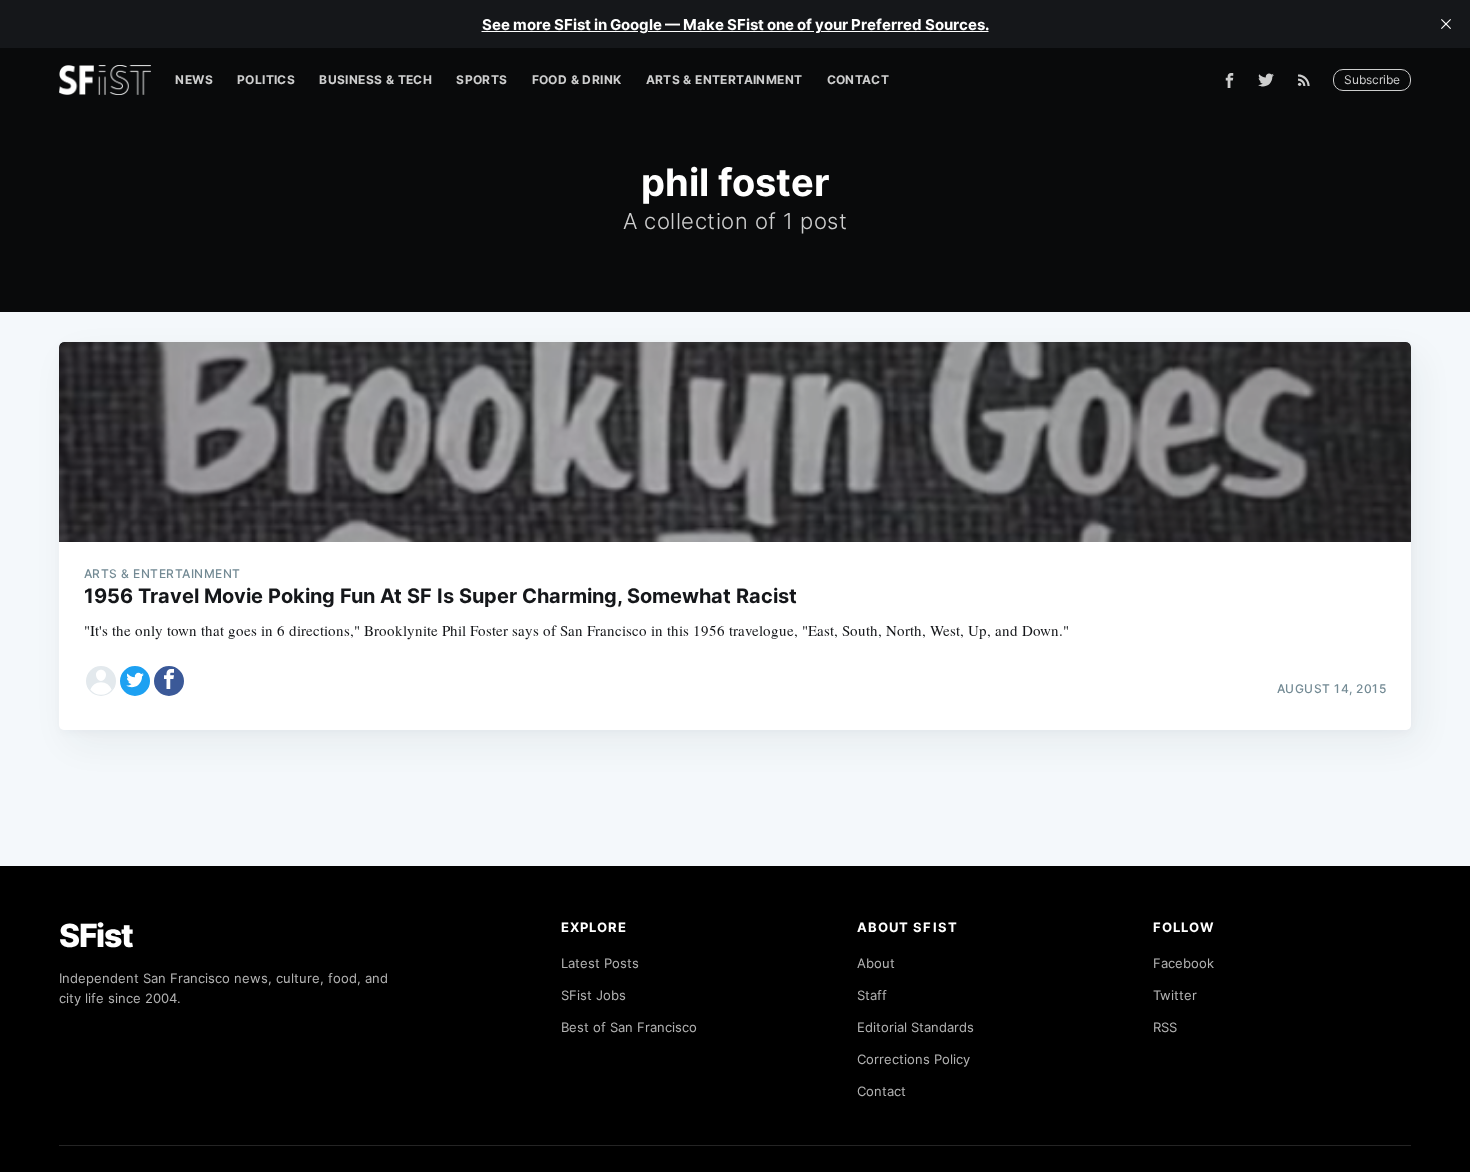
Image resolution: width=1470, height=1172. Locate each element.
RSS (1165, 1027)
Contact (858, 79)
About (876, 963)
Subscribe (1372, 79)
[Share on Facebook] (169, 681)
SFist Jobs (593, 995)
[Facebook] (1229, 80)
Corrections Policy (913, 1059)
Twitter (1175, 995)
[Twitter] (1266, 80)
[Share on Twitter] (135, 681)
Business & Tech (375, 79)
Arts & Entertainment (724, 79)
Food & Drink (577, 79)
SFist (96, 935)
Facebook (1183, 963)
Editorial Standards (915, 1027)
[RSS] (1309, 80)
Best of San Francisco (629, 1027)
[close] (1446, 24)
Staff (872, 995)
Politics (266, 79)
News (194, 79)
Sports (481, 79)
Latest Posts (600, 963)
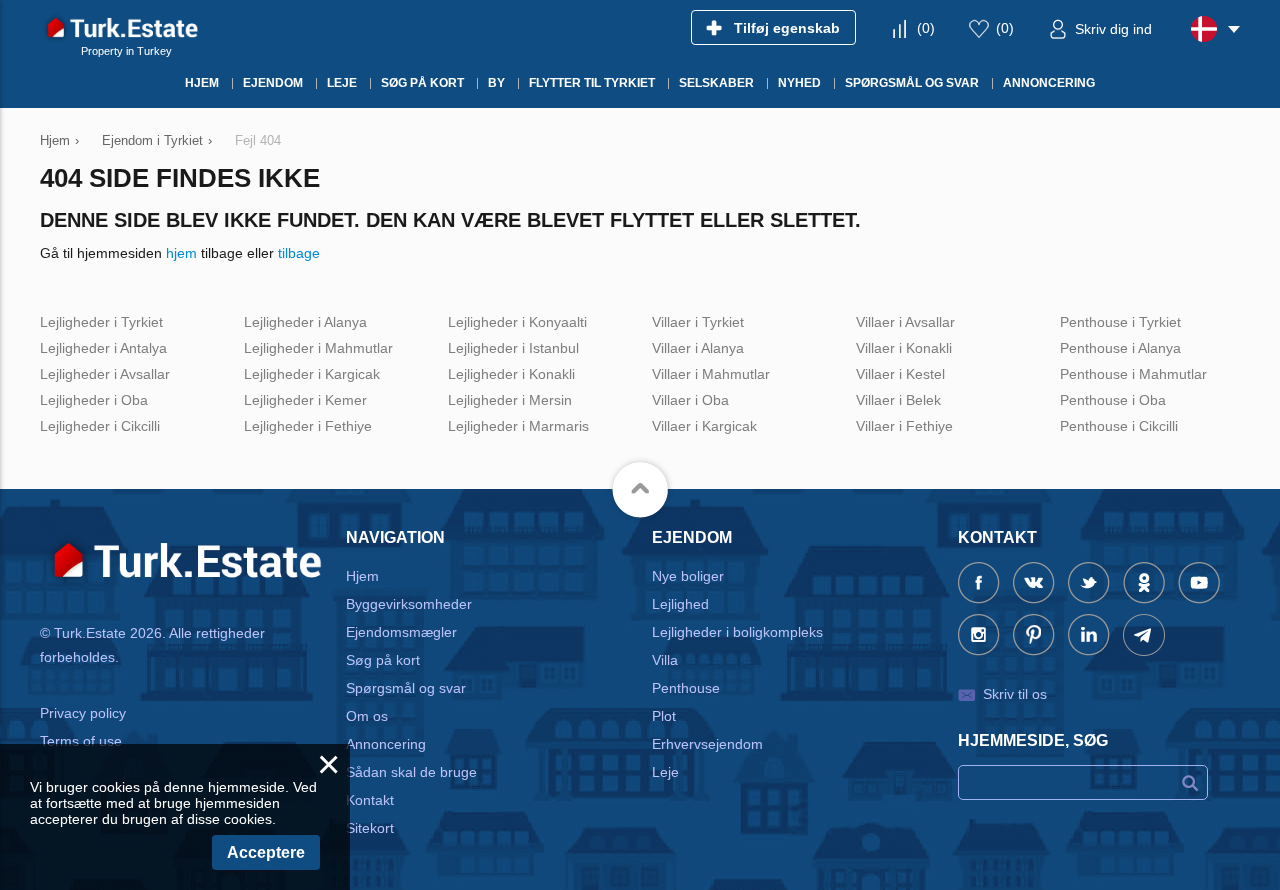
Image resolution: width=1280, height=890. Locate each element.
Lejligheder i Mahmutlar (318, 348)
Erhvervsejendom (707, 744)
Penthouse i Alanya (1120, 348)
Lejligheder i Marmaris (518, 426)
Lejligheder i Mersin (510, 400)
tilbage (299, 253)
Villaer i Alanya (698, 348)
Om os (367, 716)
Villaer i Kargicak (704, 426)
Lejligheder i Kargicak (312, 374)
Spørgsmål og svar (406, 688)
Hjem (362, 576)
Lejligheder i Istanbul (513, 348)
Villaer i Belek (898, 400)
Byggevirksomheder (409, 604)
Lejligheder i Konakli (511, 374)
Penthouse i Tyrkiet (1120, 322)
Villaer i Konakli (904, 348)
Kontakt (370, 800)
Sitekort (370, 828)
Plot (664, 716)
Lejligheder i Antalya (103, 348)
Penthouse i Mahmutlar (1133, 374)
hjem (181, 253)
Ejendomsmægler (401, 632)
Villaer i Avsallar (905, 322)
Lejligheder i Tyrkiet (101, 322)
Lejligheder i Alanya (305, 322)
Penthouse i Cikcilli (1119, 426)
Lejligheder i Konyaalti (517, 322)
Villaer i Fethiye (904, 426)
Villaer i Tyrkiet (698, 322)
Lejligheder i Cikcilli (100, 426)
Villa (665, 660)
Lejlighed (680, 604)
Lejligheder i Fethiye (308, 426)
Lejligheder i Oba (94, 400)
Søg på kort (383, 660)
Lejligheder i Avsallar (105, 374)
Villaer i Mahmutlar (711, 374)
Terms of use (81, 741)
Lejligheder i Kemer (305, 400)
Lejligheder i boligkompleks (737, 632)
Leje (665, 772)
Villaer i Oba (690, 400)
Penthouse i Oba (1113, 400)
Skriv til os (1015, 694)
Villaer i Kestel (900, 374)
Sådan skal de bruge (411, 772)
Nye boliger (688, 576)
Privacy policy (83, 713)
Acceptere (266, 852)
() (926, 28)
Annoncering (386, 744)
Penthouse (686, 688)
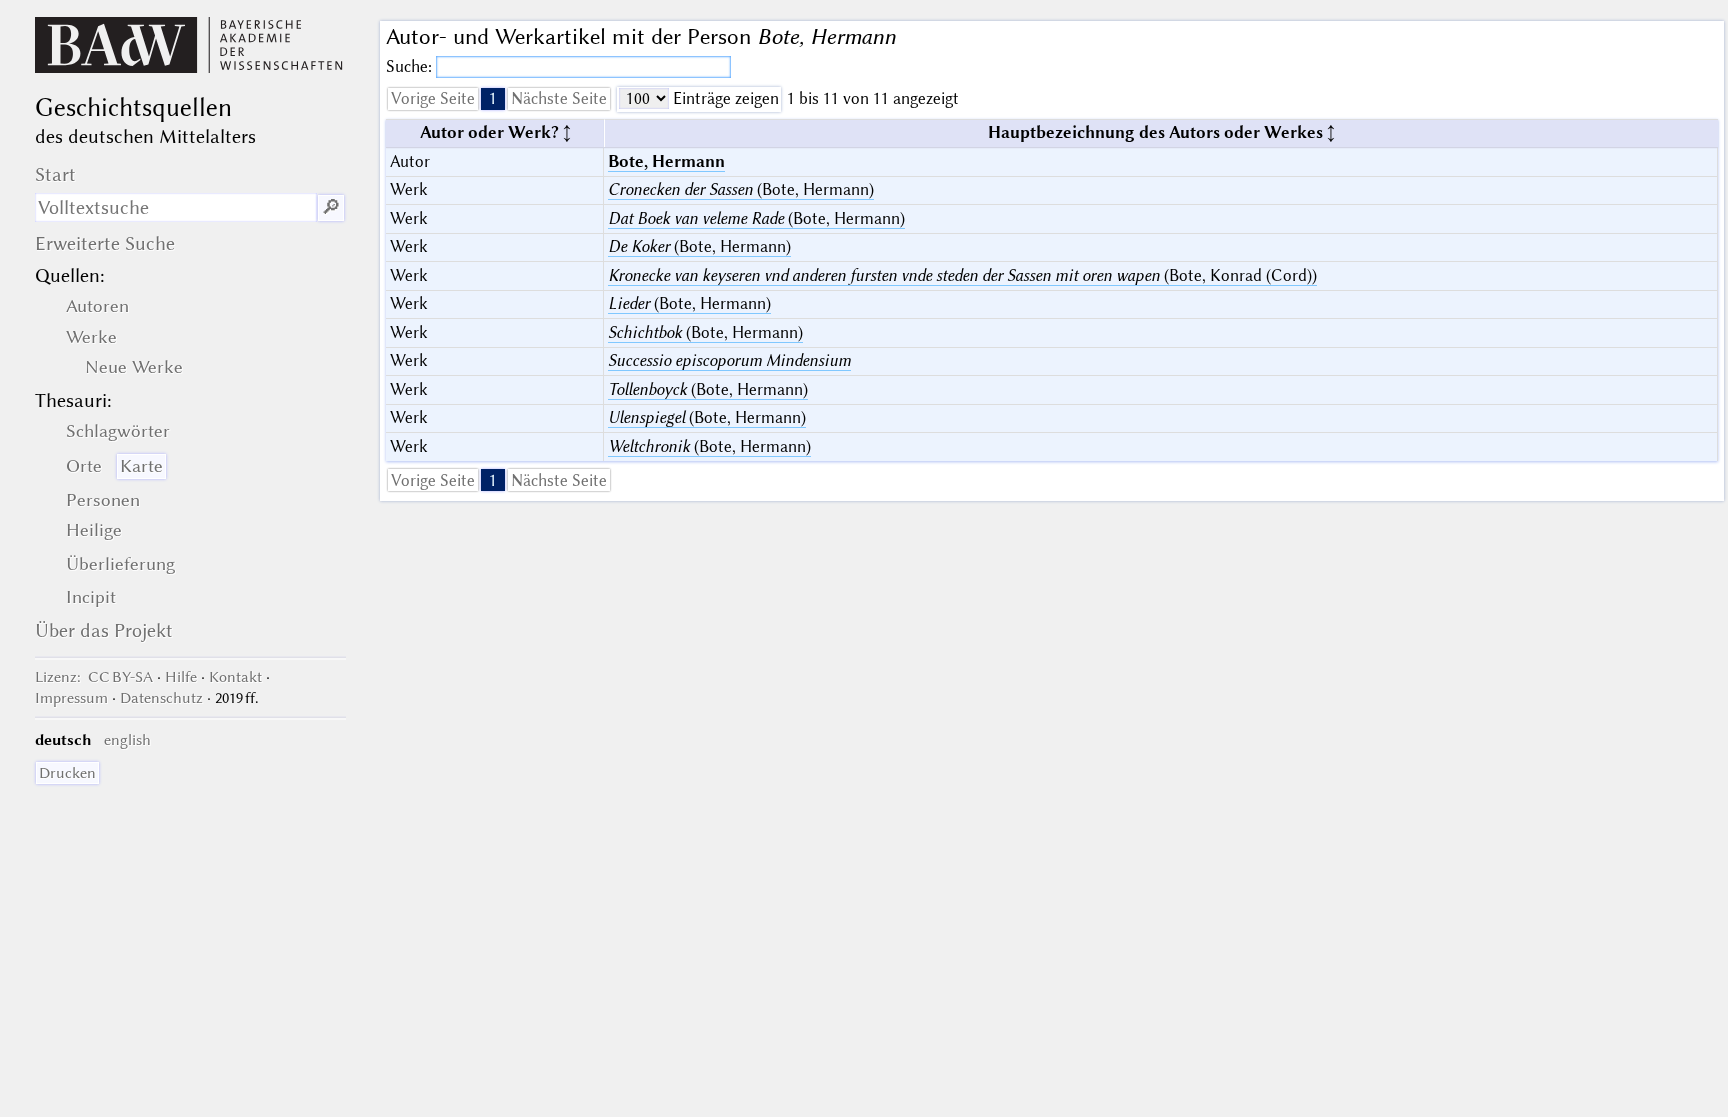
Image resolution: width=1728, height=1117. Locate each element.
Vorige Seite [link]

:::::

■ **Work order**
Leave out all pictures and output each line exactly, from the top of the records through the line that holds "Twitter (1175, 995)".

■ **Answer space**
Image resolution: width=1470, height=1172. Locate each element.
RSS (1165, 1027)
Contact (858, 79)
About (876, 963)
Subscribe (1372, 79)
[Share on Facebook] (169, 681)
SFist Jobs (593, 995)
[Facebook] (1229, 80)
Corrections Policy (913, 1059)
Twitter (1175, 995)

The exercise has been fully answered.